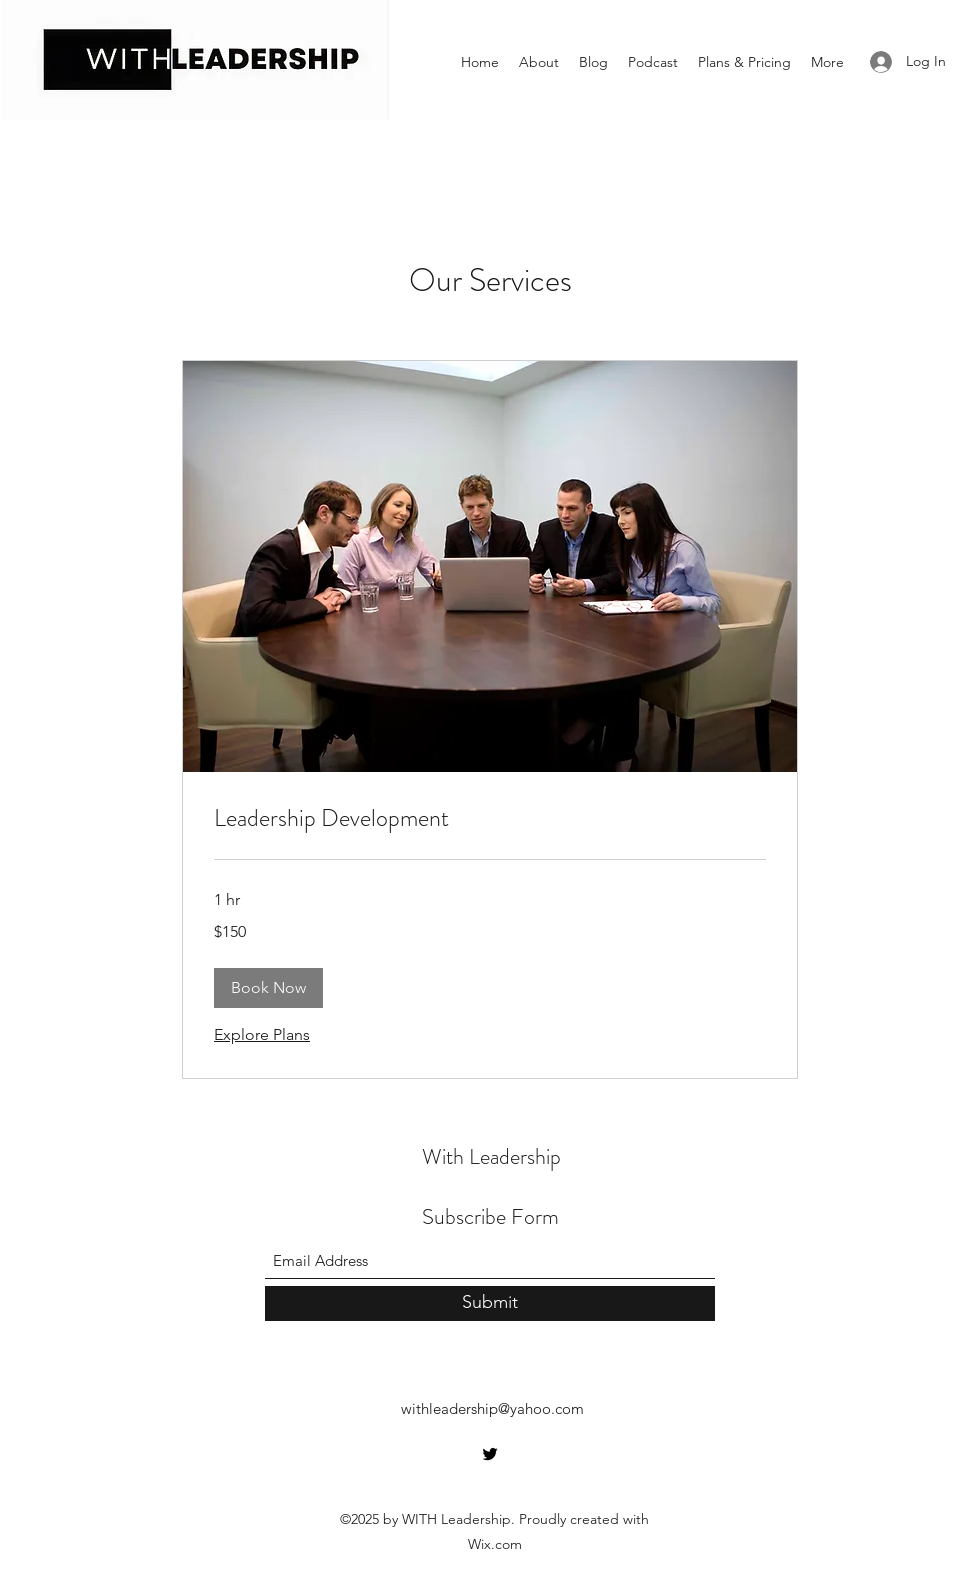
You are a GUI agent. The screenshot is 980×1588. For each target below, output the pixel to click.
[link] (490, 819)
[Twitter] (490, 1454)
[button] (268, 988)
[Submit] (490, 1303)
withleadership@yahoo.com (492, 1408)
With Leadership (491, 1156)
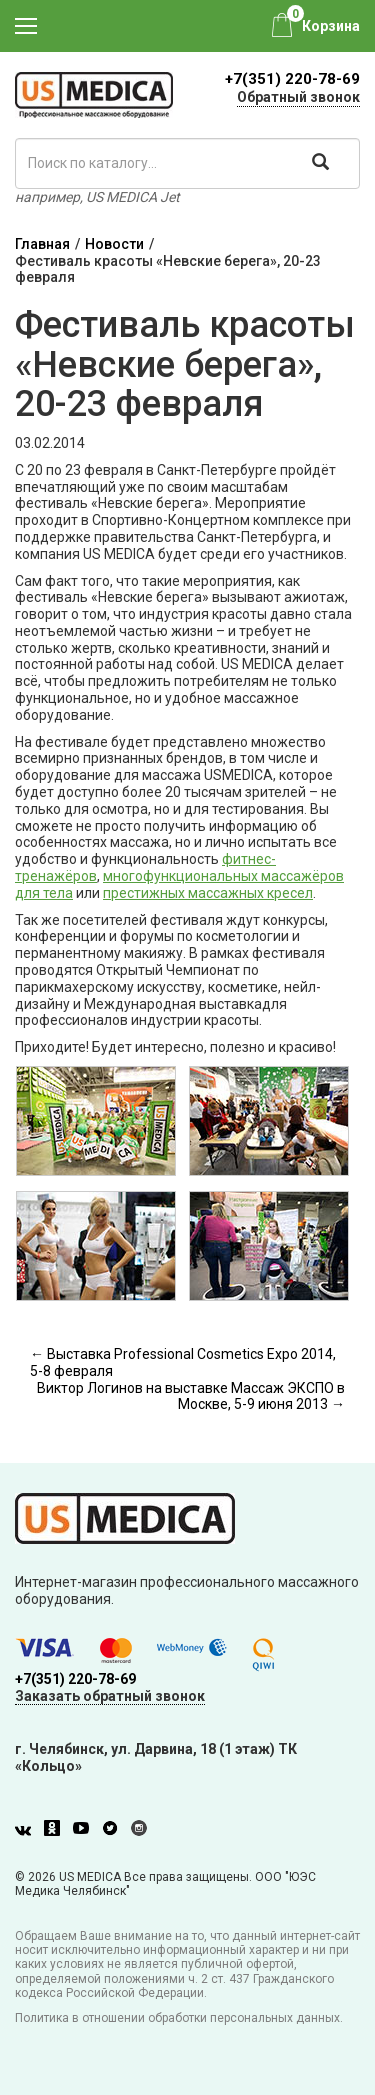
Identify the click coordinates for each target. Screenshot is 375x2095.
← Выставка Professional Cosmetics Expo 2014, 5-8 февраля (183, 1362)
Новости (114, 244)
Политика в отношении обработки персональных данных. (179, 2018)
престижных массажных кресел (208, 893)
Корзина (331, 26)
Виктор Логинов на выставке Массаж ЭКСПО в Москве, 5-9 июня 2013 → (191, 1396)
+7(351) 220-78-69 (292, 79)
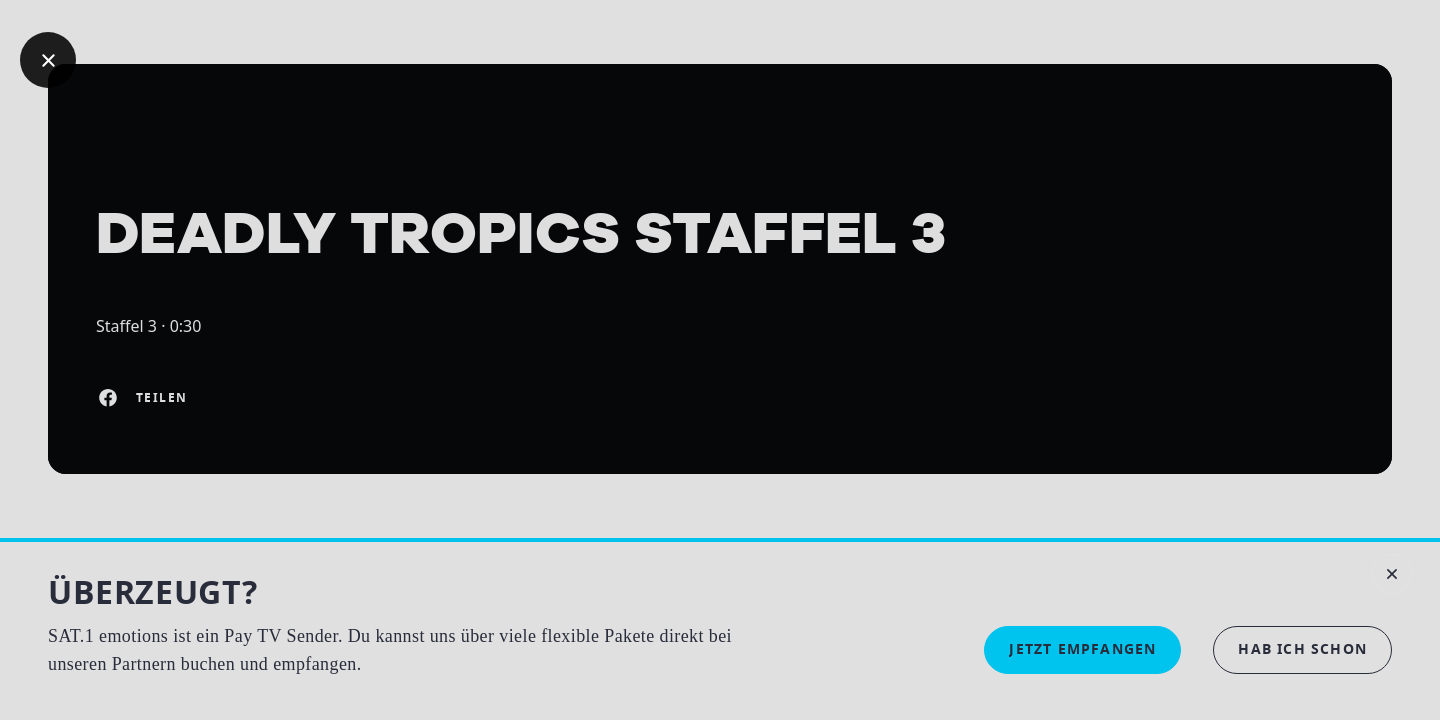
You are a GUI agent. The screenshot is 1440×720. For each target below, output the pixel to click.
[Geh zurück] (48, 60)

□ □ □ □

Lay out the records above as a Markdown table with the columns "No." and "Text", giving each line its own numbered row and skipping blank lines. Leave the pictures out of the answer.

| No. | Text |
|---|---|
| 1 | You are a GUI agent. The screenshot is 980×1588. For each target below, output the pixel to click. |
| 2 | [link] (490, 819) |
| 3 | [Twitter] (490, 1454) |
| 4 | [button] (268, 988) |
| 5 | [Submit] (490, 1303) |
| 6 | withleadership@yahoo.com (492, 1408) |
| 7 | With Leadership (491, 1156) |
| 8 | Identify the click coordinates for each target. Screenshot is 375x2095. |
| 9 | ← Выставка Professional Cosmetics Expo 2014, 5-8 февраля (183, 1362) |
| 10 | Новости (114, 244) |
| 11 | Политика в отношении обработки персональных данных. (179, 2018) |
| 12 | престижных массажных кресел (208, 893) |
| 13 | Корзина (331, 26) |
| 14 | Виктор Логинов на выставке Массаж ЭКСПО в Москве, 5-9 июня 2013 → (191, 1396) |
| 15 | +7(351) 220-78-69 (292, 79) |
| 16 | You are a GUI agent. The screenshot is 1440×720. For each target below, output the pixel to click. |
| 17 | [Geh zurück] (48, 60) |